Les tableaux sont d’une grande beauté. La continuité entre les trois pièces est entretenue par un espace unique autour duquel court un rail, un gros cube qui servira tour à tour de tombeau, de tribune. Au centre du plateau un bric à brac d’objets, une atmosphère humide de fin du monde. Le décor et l’ambiance d’Electre rappelle les bidonvilles voire les bas-fonds victoriens. L’eau est omniprésente, trop peut-être, si je peux me permettre cette critique cependant ne vient-elle pas dire symboliquement une impossible purification ? L’eau, la terre devenue boue aspergent et maculent les corps, les vêtements des comédiens que W.M. met à rude épreuve….. Saluons la performance des acteurs intense, physique souvent dénudés. Le style de jeu et la déclamation quasi-robotique parfois de certains personnages peuvent dérouter. De même Déjanire poétique par son style évanescent ne (me) convainc guère lorsque pointe le drame.

Mais des images belles et fortes, la pose gracieuse et lascive de Déjanire purifiée par sa servante, le délire d’Antigone, les retrouvailles entre Oreste et Electre, sensuelles, sauvages.

D’autres moins convaincantes : Le « come back » somme toute risible d’Heraklès entouré de bandelettes, momifié par exemple, ou les fiançailles d’Antigone et Hémon…….

Mais, mais surtout l’autre bonne idée de W.M. Est d’avoir confié la partition musicale du chœur à Bertrand Cantat métamorphosant cette tragédie en un brûlant et sauvage opéra rock. Deux guitaristes, un batteur et B. Cantat au chant. Qui connait feu-Noir Désir peut imaginer un instant…. Le premier titre démarre a capella (dithyrambe au soleil) explose en déflagration rock a de quoi surprendre et filer le frisson. Et la voix justement, déchirée, cassée, écorchée, hurlant à la mort nous étreint. Tout l’hybris tragique est là dans cette voix.

Vous aurez compris que j’ai été conquise par ce spectacle. !

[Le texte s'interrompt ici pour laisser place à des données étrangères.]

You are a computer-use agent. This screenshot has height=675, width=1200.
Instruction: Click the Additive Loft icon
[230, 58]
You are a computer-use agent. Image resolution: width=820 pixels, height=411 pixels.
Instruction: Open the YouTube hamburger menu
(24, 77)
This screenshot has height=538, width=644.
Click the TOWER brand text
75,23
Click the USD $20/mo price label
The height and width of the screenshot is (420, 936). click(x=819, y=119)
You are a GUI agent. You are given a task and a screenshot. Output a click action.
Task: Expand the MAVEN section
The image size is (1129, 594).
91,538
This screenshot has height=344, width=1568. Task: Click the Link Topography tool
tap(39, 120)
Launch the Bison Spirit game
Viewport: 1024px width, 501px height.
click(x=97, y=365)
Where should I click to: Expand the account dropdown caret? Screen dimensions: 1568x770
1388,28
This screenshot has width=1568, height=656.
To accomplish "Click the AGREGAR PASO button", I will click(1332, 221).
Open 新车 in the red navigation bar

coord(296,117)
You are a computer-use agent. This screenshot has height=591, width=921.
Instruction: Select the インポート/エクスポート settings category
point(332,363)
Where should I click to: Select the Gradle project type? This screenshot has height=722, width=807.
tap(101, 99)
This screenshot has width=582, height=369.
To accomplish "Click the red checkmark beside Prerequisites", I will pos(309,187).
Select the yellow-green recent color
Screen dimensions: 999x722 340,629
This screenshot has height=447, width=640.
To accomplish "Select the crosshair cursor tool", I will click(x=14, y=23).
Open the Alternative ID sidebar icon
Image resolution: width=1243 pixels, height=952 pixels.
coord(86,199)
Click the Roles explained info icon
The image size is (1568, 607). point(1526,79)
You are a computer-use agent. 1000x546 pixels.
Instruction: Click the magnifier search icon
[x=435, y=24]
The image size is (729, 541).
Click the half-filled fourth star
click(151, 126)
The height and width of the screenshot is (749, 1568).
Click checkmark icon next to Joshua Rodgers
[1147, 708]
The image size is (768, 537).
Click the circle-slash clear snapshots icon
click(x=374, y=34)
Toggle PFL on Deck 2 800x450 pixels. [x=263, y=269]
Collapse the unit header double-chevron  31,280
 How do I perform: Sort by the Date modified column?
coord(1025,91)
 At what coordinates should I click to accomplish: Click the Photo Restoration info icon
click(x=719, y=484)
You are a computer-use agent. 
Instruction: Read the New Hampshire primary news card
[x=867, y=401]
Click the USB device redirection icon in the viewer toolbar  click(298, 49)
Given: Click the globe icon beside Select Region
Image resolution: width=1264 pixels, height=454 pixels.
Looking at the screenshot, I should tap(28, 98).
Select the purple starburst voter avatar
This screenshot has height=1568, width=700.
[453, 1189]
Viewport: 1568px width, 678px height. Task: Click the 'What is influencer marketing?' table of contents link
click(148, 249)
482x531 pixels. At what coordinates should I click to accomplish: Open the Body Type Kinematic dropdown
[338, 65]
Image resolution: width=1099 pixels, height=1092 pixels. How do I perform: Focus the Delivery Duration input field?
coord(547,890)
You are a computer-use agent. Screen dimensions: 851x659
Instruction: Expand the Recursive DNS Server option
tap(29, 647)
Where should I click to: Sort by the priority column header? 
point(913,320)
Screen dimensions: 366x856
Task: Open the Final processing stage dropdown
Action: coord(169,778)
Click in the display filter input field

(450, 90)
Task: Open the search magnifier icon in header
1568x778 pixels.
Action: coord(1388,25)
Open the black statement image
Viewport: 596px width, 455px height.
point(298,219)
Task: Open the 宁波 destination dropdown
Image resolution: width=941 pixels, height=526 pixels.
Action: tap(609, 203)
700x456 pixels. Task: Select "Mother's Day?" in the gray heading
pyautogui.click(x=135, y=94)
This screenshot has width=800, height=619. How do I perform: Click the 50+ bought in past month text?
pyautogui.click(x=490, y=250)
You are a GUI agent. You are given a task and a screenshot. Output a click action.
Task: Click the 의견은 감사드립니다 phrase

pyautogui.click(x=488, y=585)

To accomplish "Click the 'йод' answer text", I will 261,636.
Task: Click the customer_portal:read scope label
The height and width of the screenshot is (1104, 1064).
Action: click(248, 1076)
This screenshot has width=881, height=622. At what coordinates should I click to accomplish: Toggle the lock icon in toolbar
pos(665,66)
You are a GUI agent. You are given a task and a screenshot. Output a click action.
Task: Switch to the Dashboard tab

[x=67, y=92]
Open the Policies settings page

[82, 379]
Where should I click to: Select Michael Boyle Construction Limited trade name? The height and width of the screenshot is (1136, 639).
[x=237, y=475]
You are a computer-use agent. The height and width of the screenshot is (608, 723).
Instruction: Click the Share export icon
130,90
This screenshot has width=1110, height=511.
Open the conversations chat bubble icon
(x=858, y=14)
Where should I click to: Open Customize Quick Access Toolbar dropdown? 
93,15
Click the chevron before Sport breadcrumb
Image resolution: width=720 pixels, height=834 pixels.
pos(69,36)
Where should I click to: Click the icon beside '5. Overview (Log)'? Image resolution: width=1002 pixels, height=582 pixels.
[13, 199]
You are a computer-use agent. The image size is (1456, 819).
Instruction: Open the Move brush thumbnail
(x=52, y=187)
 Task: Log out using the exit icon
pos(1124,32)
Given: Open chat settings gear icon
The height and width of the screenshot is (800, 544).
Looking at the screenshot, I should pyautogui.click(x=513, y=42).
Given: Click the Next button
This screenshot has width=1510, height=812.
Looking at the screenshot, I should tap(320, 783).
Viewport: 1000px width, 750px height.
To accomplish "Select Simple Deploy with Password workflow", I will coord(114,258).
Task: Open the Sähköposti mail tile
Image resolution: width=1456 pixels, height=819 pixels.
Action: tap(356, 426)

Ceux qui n’ont pu assister aux représentations pourront se consoler en se procurant les 3 textes traduits par Robert Davreu et le CD de la partition musicale intitulé « Chœur »* accompagné d’un album photo du spectacle parus à Actes sud en librairie.

Bises à bientôt

Véro O

*L’album « Choeurs » est disponible intégralement à l’écoute sur Deezer.